1886, Briefe 655–784
699. An Irene von Seydlitz in München
Venezia, San Canciano calle nuova 5256 7 Mai 1886.
Verehrte Freundin,
nichts konnte liebenswürdiger sein als die Intention Ihres Briefes an mich, — der mich aufforderte, an mich selbst zu denken. Aber gerade das geht, wie es scheint, über meine Kräfte, Dank einer lebenslänglichen Verwöhnung: es gab in diesem Winter so viel Anderes zu denken, es lag so viel Anderes und lauter so Schweres auf mir, daß ich nicht einmal Zeit hatte, an mich zu denken, wozu Ihre Zeilen in der That die freundschaftlichste Aufforderung enthielten. Nehmen Sie das alles wörtlich, so verrückt es auch klingen mag.

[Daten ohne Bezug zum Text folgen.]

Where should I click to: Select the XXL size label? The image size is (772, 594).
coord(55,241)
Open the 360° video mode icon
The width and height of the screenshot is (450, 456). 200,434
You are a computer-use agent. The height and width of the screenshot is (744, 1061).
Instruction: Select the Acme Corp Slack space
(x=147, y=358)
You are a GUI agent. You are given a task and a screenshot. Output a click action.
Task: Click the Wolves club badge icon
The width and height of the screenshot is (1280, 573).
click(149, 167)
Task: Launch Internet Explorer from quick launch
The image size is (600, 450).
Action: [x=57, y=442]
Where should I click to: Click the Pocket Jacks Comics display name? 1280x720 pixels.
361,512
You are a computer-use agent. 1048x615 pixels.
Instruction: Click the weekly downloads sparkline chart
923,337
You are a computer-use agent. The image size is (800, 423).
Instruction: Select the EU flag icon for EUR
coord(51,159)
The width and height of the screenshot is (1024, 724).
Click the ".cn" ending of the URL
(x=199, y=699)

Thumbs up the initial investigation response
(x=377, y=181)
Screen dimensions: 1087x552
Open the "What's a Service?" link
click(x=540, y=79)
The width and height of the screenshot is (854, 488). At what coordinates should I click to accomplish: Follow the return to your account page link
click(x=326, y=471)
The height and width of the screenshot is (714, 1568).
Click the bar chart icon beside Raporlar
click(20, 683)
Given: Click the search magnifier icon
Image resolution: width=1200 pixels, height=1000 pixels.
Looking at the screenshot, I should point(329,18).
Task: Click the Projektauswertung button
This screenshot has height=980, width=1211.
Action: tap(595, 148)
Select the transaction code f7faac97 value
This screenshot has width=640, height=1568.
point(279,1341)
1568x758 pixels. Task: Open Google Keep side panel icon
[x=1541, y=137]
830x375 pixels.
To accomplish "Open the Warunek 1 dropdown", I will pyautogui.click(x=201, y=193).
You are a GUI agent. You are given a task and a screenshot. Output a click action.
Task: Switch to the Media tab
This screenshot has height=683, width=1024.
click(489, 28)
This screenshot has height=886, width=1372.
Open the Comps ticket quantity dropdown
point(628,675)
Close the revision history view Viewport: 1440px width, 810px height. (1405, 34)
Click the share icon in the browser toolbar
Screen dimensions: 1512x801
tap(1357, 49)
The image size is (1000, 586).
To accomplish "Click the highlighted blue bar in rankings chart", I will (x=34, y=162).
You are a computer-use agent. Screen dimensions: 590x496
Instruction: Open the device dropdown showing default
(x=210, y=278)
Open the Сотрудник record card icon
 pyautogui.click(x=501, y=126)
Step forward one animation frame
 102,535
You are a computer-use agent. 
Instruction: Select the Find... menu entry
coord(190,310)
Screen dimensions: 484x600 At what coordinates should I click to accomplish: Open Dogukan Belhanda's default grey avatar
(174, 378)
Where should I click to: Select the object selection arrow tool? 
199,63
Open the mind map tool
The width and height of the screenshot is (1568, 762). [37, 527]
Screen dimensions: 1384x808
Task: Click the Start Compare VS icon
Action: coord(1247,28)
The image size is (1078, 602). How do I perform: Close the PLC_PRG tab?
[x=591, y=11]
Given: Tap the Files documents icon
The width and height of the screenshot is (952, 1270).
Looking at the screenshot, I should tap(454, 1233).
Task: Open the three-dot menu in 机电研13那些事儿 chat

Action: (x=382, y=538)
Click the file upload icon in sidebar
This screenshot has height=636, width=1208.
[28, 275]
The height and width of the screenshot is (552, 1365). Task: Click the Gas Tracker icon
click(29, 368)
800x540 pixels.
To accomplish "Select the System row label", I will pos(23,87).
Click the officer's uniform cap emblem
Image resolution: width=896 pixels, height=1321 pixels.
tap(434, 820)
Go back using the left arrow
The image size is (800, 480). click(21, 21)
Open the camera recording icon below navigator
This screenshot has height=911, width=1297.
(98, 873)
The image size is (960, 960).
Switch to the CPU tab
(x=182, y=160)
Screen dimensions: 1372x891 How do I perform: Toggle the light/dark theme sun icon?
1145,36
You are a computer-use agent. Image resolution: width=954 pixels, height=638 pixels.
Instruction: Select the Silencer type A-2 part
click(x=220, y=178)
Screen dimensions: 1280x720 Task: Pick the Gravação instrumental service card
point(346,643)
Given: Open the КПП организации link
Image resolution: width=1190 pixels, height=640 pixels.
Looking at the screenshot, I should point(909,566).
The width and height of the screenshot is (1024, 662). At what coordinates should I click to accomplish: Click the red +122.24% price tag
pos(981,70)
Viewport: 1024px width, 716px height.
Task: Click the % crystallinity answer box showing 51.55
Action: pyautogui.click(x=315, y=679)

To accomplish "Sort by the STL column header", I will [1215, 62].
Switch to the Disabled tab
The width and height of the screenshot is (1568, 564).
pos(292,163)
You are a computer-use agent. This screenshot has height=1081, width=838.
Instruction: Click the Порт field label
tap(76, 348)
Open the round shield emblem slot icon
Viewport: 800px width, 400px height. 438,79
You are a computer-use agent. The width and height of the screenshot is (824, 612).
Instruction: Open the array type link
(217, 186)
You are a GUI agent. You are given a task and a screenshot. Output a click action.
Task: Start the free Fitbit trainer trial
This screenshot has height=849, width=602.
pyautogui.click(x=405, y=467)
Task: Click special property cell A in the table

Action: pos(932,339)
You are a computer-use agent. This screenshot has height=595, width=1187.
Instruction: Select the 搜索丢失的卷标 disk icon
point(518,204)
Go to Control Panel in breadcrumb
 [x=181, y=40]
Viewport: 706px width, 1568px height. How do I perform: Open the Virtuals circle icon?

Aber ein Mensch wie ich ist in sein Problem — in seine „Aufgabe“, sagt man wohl? — gespannt wie in ein schönes alterthümliches Folterwerkzeug: hat man’s wieder einmal „überstanden“, nun, so ist man doch für eine längere Zeit kaput. Zum Beispiel jetzt: ein Manuscript mit dem bösartigen Titel „Jenseits von Gut und Böse“ ist das eine Resultat des Winters; das andre — liegt hier in Venedig, ich selber, jenseits vielleicht von Gut und Böse, aber nicht von Ekel, Langeweile, malinchonia und Augenschmerzen. —
Diesen Winter sah ich öfter einmal den Namen meines Freundes Seydlitz in der Neuen freien Presse oder anderswo — sehr siegreich, wie mir schien? — Ich glaube von einem Auftrage für Bologna gelesen zu haben? Dies gab mir die Vorstellung, als ob Sie miteinander vielleicht südliche Pläne planten. Und darf ich wissen, wo Sie sich vor der großen Hitze verstecken wollen? — Zuletzt bitte ich, nicht erstaunt zu sein, mich plötzlich einmal in München auftauchen zu sehn. „Durchreisendamente“, um italiänisch zu sprechen. Dies Jahr muß ich meiner Mutter etwas zu Hülfe kommen, daß sie den Verlust ihres andren Kindes nicht gar zu schwer trägt. — Übrigens sind die Nachrichten gut, die Seefahrt war glänzend. —
Seien wir guter Dinge! (Erste Bedingung des ewig-Weiblichen nach meiner façon: lachen-können, im Kopfe lauter dummes Zeug.)
Dankbar und ergeben
Ihr
Fridericus Nux Crux
Lux Dux etc.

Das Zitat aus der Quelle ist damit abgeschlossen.